About a third of the approximately 30 known deposits in the Furnace Creek, California, borate district reveal mineralogical zoning of borates. The deposits feature an Na-Ca borate (ulexite and/or probertite) inner zone (or zones) surrounded by Ca borate (colemanite). The remaining deposits consist essentially of colemanite. Investigators have debated the origin of the mineralogical zoning and the relationship, if any, between the zoned and colemanite-only deposits. The Ca and Na-Ca borate zoning has been characterized as either primary or formed by postdepositional alteration. Boron isotope analysis was applied to drill core samples from two zoned deposits, one non-zoned deposit, and selected samples from six other deposits accessed from surface and subsurface mine workings. Probertite samples from the inner regions of two zoned deposits yield δ 11B values near 5‰, whereas most colemanite samples from both zoned and non-zoned deposits yield results near −1‰. The small δ 11B range of most of the colemanite samples and their distribution from a grouping near 0‰ to isotopically lighter values suggest a pattern formed by alteration from a common initial value.

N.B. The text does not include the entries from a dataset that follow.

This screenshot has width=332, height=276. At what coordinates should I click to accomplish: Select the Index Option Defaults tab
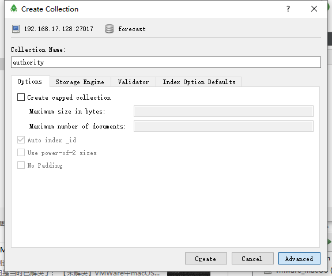point(199,82)
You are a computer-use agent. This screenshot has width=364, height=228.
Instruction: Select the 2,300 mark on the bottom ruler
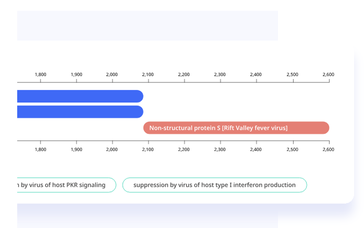[x=220, y=149]
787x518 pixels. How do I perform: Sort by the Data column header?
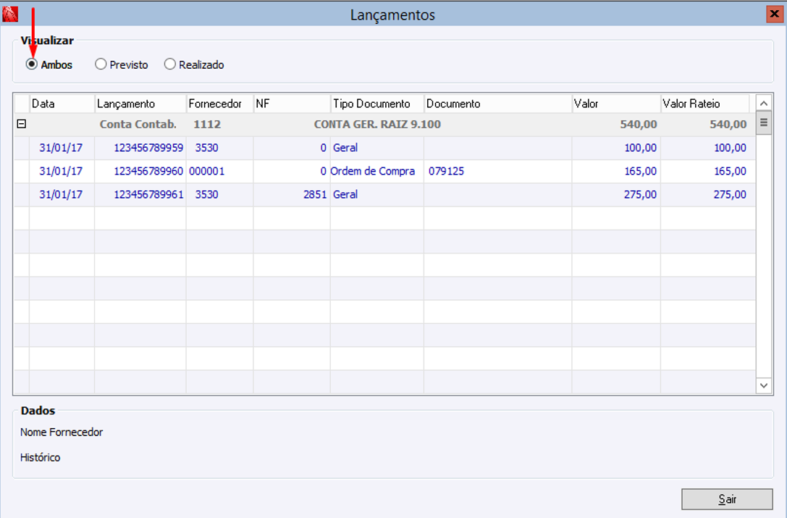click(62, 104)
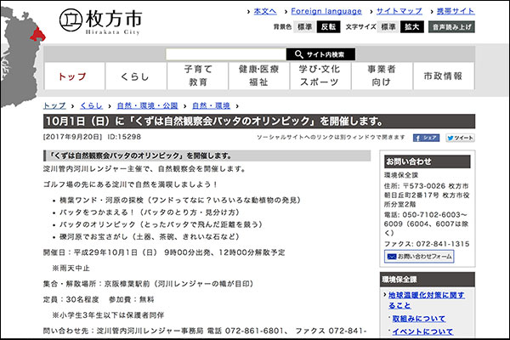This screenshot has height=340, width=510.
Task: Click the Twitter ツイート button
Action: pos(459,137)
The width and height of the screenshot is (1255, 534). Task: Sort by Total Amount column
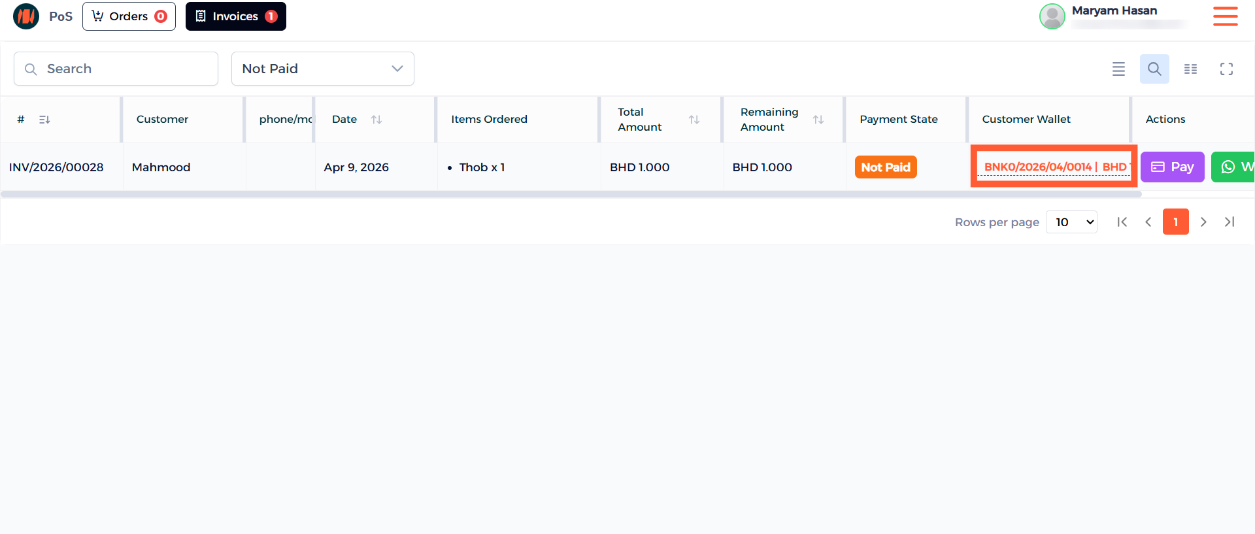tap(694, 120)
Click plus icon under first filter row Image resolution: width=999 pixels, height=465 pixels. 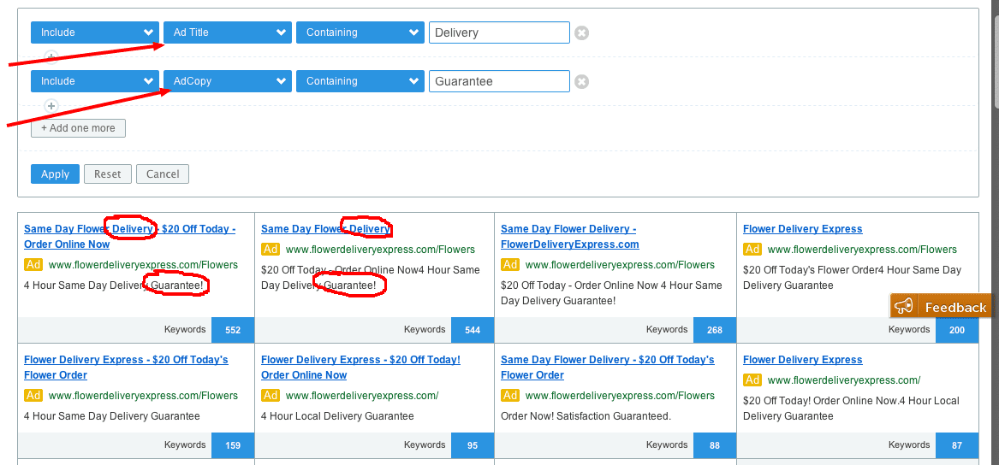pyautogui.click(x=51, y=57)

Based on the new isotopic data and existing sedimentologic and stratigraphic knowledge of the Furnace Creek borate deposits, it is proposed that the isotopically heavier boron of probertite in the inner zone of zoned deposits reflects the composition of the ancestral lake and its springs during an early stage of deposition of the laminated series of the Furnace Creek Formation. Furthermore, the isotopically lighter B of colemanite in zoned deposits reflects the alteration of earlier formed Na-Ca borate deposits by downward migrating lake water at a later stage of deposition of the laminated series. Some non-zoned Ca borate deposits may have been precipitated directly during the later stages.